Financial Highlights
· Total sales £5.0bn, +5.0%. Non tobacco sales +6.3% and tobacco sales +2.2%
· Booker like-for-like total sales -1.9%. Non tobacco sales -0.3% and tobacco sales -5.2%
· Like-for-like sales to caterers +0.6% including Classic (+1.9% excluding Classic); and to retailers -2.2%
· Operating profit (before exceptionals) £155.1m, +11%
· Profit after tax (post exceptionals) £127.8m, +9%
· Basic earnings per share up 0.51 pence to 7.24 pence
· Net cash £127.4m (2015: £147.0m)
· Final dividend of 4.03 pence per share, taking the total dividend to 4.60 pence per share (2015: 3.66 pence per share)
· Proposed return of capital of 3.20 pence per share (2015: 3.50 pence per share)
· Total return to shareholders of 7.80 pence per share (2015: 7.16 pence per share), +9%
Operational Highlights
· Our plan to Focus, Drive and Broaden Booker Group continues to make progress
· Customer satisfaction was strong as we continue to improve choice, price and service for our customers
· We made good progress on the catering and retail sides of the business
· Booker Direct, Ritter Courivaud and Chef Direct had a good year
· Premier and Family Shopper continued to grow
· Budgens and Londis have joined the Group and are working well
· India is on track
· Internet sales up 12% to £979m (excluding Budgens & Londis)
Return of Capital
In July 2012 Booker Group plc issued £124m of shareholder equity to acquire Makro in the UK. Following the successful integration of Makro into the Group and a period of strong cash generation, the Board implemented a capital return to shareholders of 3.50 pence per ordinary share in each of July 2014 and July 2015 at a cost of approximately £61m pa.

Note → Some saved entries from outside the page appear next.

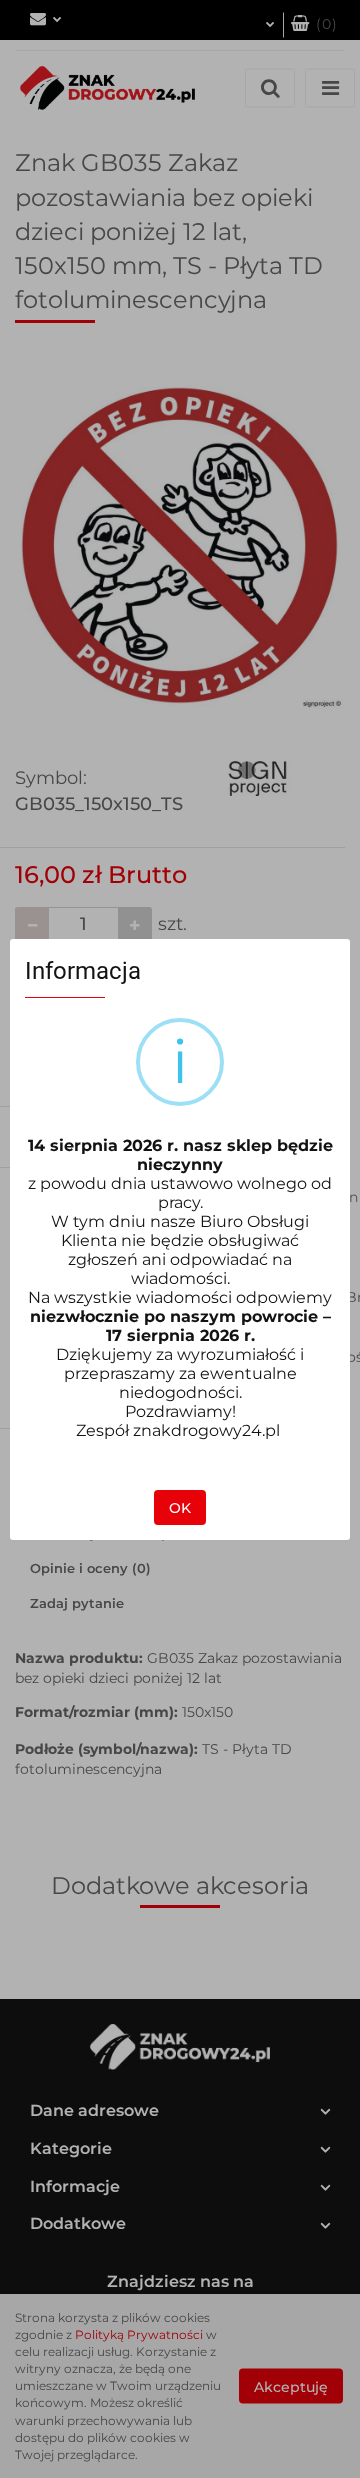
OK (180, 1508)
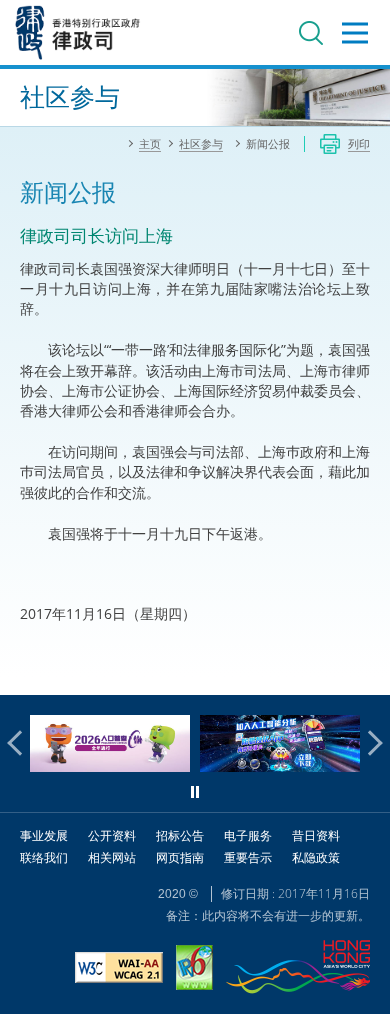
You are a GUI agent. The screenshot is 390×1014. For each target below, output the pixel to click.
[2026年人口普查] (110, 766)
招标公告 (180, 835)
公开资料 (112, 835)
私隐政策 (316, 857)
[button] (20, 743)
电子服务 (248, 835)
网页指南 (180, 857)
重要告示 (248, 857)
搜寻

Given the continued successful development of the Group, the Board is proposing a third capital return to shareholders of 3.20 pence per ordinary share (at a cost of approximately £57m, based on the current issued share capital of the Group). It is again proposed that this is achieved by the issue of a new class of "B" shares which shareholders will be able to redeem for cash. The return of capital requires the approval of shareholders, which will be sought at the Annual General Meeting on 6 July 2016. Further details of the proposed return of capital will be set out in a circular to shareholders which will accompany the notice convening this year's Annual General Meeting.
We currently anticipate returning a similar amount to shareholders in July 2017 and will provide an update on this at the 2017 Final Results announcement in May 2017 in light of circumstances prevailing at that time.
Outlook
The Group's trading in the first seven weeks of the current financial year is ahead of last year. However, we anticipate that the challenging consumer and market environment will persist through the coming year and the UK's food market remains very competitive.
Whilst there is increasing price competition in the UK grocery and discount sectors, we will continue to deliver our plans to offer our customers even better choice, prices and service supported by the continued delivery of our efficiency programmes. We are on track to deliver an outcome for the new financial year in line with our plans and to make progress in this challenging environment.